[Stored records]

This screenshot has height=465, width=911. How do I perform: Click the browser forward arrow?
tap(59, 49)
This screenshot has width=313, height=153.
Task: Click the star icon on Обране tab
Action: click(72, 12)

- **PROMPT**: Copy the records above exactly, leaving nothing out.

- **ANSWER TO THIS TASK**:
This screenshot has height=465, width=911. How do I perform: Click the browser forward arrow?
tap(59, 49)
This screenshot has width=313, height=153.
Task: Click the star icon on Обране tab
Action: click(72, 12)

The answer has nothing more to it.